[Stored items]
___

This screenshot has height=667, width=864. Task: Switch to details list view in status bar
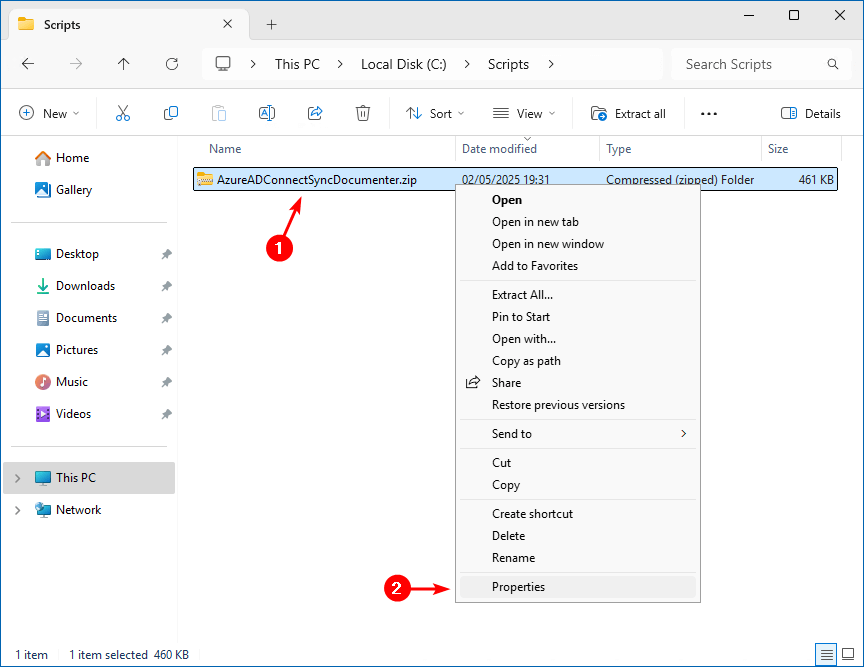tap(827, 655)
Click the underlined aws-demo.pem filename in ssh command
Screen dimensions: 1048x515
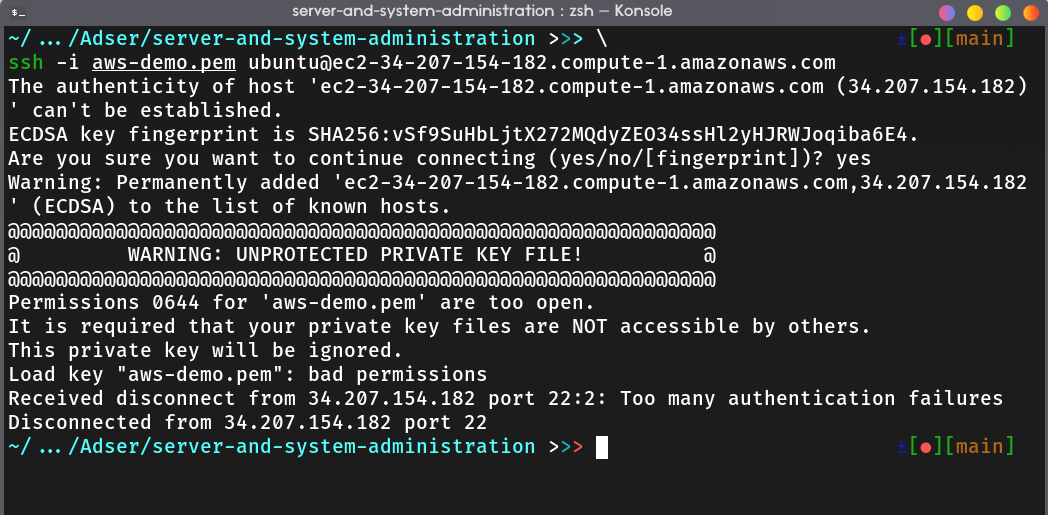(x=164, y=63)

___

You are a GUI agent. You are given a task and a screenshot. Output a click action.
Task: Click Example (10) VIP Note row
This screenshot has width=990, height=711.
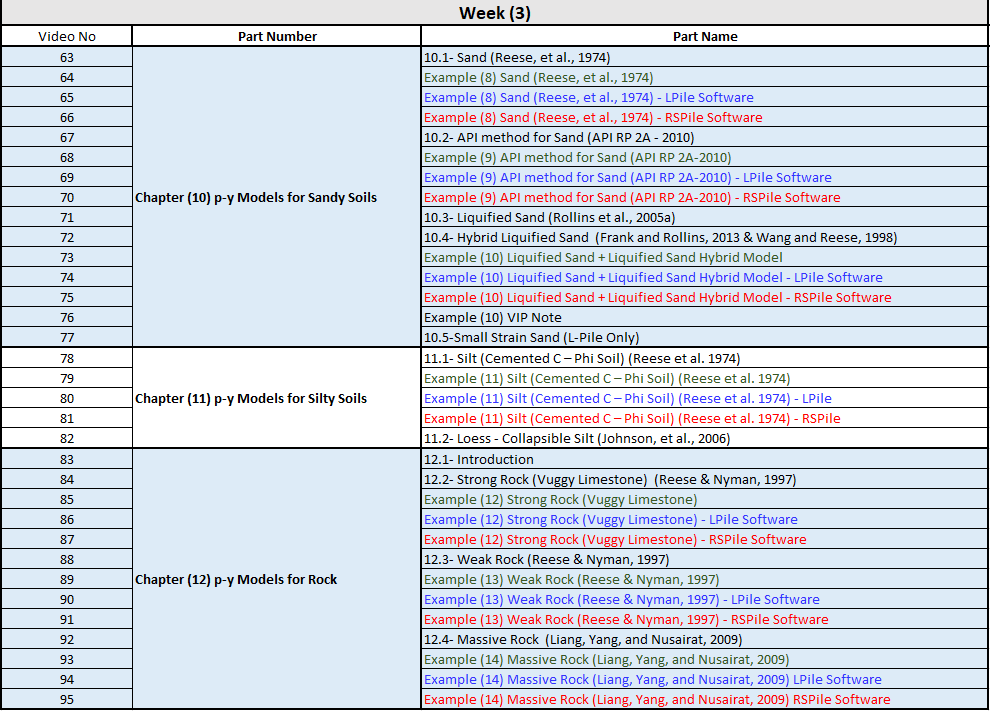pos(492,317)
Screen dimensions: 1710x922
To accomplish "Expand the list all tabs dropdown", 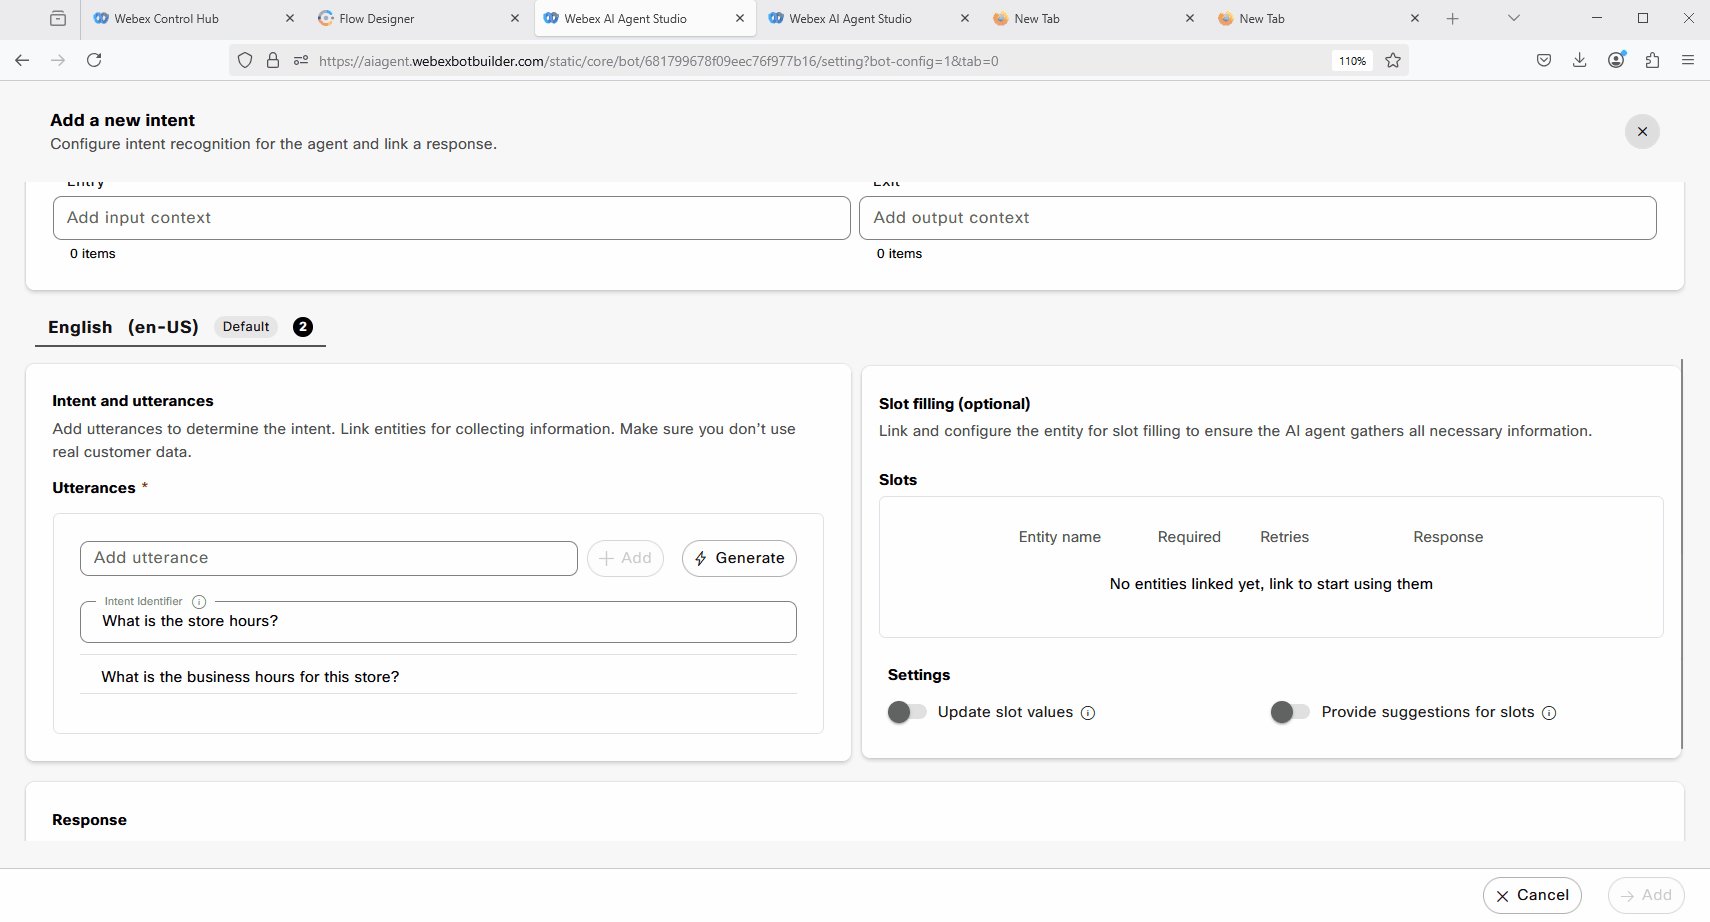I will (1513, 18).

___

### WORK INSTRUCTIONS:
Exact copy, no pictures. Write out the lines in the entries above, starting with the line with "You are a GUI" and going on through the line with "Screen dimensions: 1710x922", keeping both.

### EXERCISE RESPONSE:
You are a GUI agent. You are given a task and a screenshot. Output a click action.
Task: Click Example (10) VIP Note row
This screenshot has width=990, height=711.
pos(492,317)
Screen dimensions: 1710x922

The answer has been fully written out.